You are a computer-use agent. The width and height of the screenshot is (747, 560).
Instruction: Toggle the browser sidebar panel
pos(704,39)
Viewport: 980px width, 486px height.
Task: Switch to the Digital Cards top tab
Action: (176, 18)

### TASK REQUIREMENTS
Reproduce each entry exactly, leaving out nothing.

### FINISHED TASK
You are a computer-use agent. The width and height of the screenshot is (747, 560).
Instruction: Toggle the browser sidebar panel
pos(704,39)
Viewport: 980px width, 486px height.
Task: Switch to the Digital Cards top tab
Action: (176, 18)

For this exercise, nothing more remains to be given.